Good job, you successfully used the Self Signed Certificates charm to provide charm to a requiring charm.

7. Destroy the environment

Kill the Juju controller:

juju kill-controller microk8s-localhost

Uninstall the Juju and MicroK8s snaps:

sudo snap remove microk8s juju --purge
2

are there any hardware requirements for this charm? i couldnt find it anywhere in the documentation. I use an arm64 machine, and the charm doesn’t seem to be working. I see the pod is stuck in pending state due to the nodeSelector being specified as amd64. Could you help clarify this?

3

Hello @swetha1654 ,

The charm should work on an arm machine and it is a very small charm (no workload) so if any charm can be deployed on any machine, it’s this one. Unfortunately, I don’t have an arm machine myself to confirm this but my colleague @ghibourg was able to build it and run it on his raspberry PI as far as I remember. What are your machine specifications and which version of the charm are you deploying? Please also provide the output of juju status.

@ghibourg , is there any special juju trick to get the charm deployed on arm?

Thanks,

Guillaume

4

Hi @gruyaume I figured out my mistake.

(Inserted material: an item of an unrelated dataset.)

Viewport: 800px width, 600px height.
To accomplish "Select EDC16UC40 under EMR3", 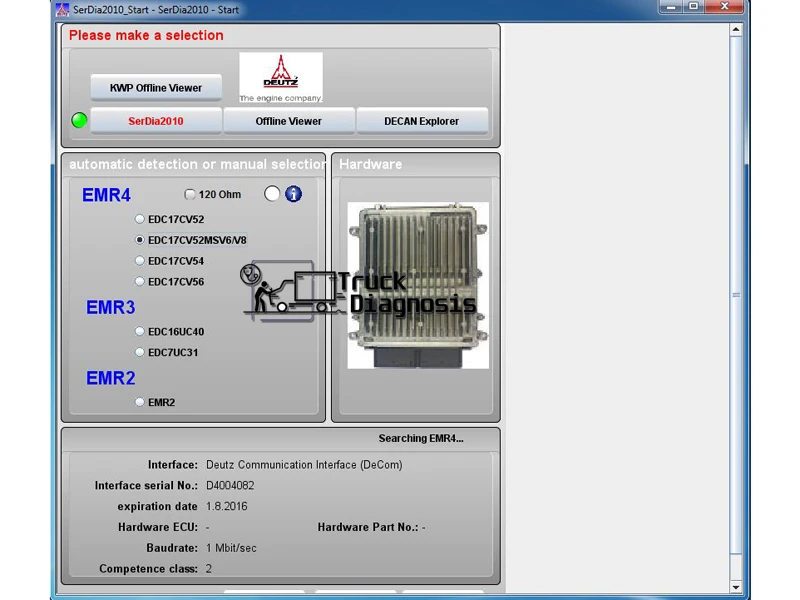I will 139,331.
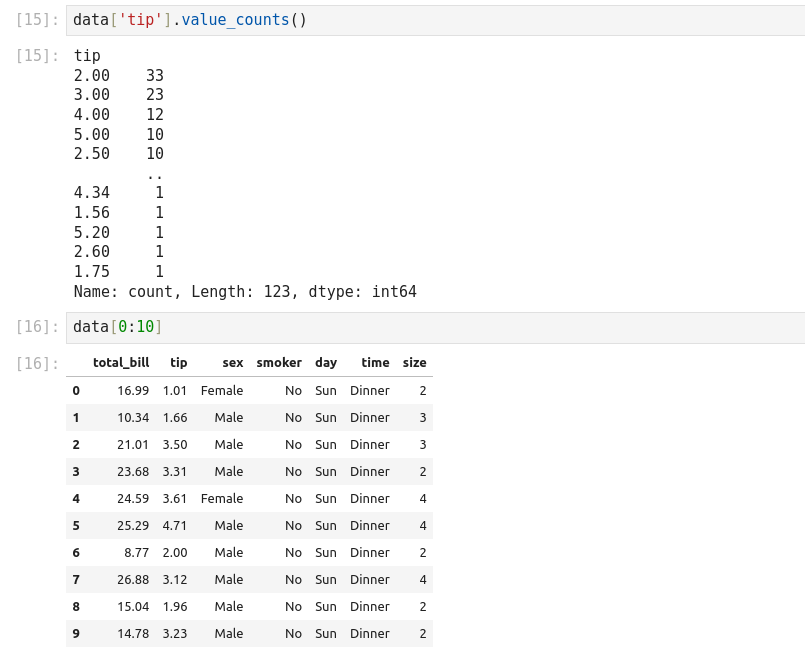The height and width of the screenshot is (660, 805).
Task: Click the size column header
Action: point(414,363)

I had to run the command-

juju deploy postgresql-k8s --trust --constraints “arch=arm64”

i did not provide the constraints previously. The documentation mentioned that it will be available from revision 211+ and when i installed postgresql charm it showed that revision 381 was installed so i assumed that the support would automatically be available.

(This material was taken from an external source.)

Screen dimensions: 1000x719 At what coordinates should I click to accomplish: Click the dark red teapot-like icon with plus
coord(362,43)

Just want one clarification. Is this "constraints " parameter documented somewhere? I couldn’t find it anywhere.

1 Like
5

Hello, glad you found the issue, I was just about to write about the constraints. It is documented in the Juju documentation, but I am not sure the full behavior is well explained there. If no arch constraints is provided at deployment, Juju will automatically add arch=amd64 to the constraints.

This is why it works properly when running on amd64 but breaks on arm64 if the constraints is not specified. As you found, it will have the same behavior for all charms for that architecture.

1 Like
6

could you point out where it is in the documentation? that would be helpful, thanks!

8

Juju constraints are listed here.

1 Like